By Bobby Calise
Beggars, apparently, can be choosers.
That’s the lesson I learned this past Saturday on the 4 train headed towards Brooklyn. When I boarded the packed subway car, a homeless man was working the crowd of passengers, asking for monetary donations to help propel himself away from his current circumstances and toward greener pastures. By the time I had gotten on, he had come to the end of his spiel and was in the process of collecting donations. He seemed to linger a little too long for one passenger, though, a young blonde woman who had given him 50 cents a few seconds earlier. She muttered something to the effect of, “OK enough already,” apparently hoping the homeless man would take the hint and move on.
The homeless man instead took exception to the woman’s comment and launched into a ten-minute diatribe, first towards the young blonde woman and then towards society in general (to his credit, he kept his language clean). He talked about his status as a veteran of three different wars and his efforts to defend the freedoms that people, like the young blonde woman, took for granted. At one point another rider even chimed in to support him: “Some people don’t know what it’s like to be homeless!”
By this time I had begun to tune him out and keep my head down for fear of being engaged in the debate. But then the homeless man did something that got my attention, something I had never seen before: he turned to the young blonde woman, reached over to her, and gave the 50 cents back to her. Huh?!?! This particular homeless man was poor enough to ride the subway asking passengers for donations, but not so poor that he’d accept money from a patron whose attitude he didn’t like. I was stunned.

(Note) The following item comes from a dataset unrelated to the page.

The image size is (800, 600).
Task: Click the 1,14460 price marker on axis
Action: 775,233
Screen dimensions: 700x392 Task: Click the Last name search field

Continuing his monologue as my fellow passengers and I counted the stops until we could escape the awkwardness, the homeless man (who is black) told a story of his encounter with another man who also works the trains (who is white). The other man claimed to have made $88 on a one-way trip on the Lexington Line, just by telling his own story and collecting donations. So the homeless man, making use of the other man’s tip, did the same in the hopes of a similar fortune. He rode the Lex Line one way, telling his story and collecting donations. According to his tally, he earned just $6. He not so subtly attributed these figures to an element of racial bias among the subway riders of New York City. And with that, I reached my destination and got off the train.
Homelessness in New York City, or anywhere for that matter, isn’t funny. It’s heart-breaking. But to me the saddest part of this particular man’s story wasn’t that he was a victim of racism or rudeness or any number of bad breaks that led to poverty. It was that he was a bad businessman and didn’t realize it. He turned a customer (the blonde woman) into his biggest detractor and actually lost money on the transaction. And through his argument with her, he poisoned the pool of other potential customers (a subway car full of passengers who just wanted him to go away). Finally, he managed to waste his own valuable time deriding an individual dissatisfied customer rather embracing a “The Customer is Always Right” attitude, ignoring her rude comment, and moving on to the next car to work his way towards his $88 goal.
I can’t possibly fathom what it’s like to be in the homeless man’s position, and for that I feel very blessed. If his rant was simply a momentary setback on an otherwise successful attempt at reaching his goal of getting off the streets then I applaud him for his hustle. But what I do know is that Chase won’t turn away a customer’s money even if that customer is rude to one of its tellers. Starbucks will still make your caramel macchiato for you, even if you’re a jerk. And JetBlue doesn’t ask you a series of questions about how nice you are as a person before they let you buy a ticket. The customer is always right, and $88 is always more than $6.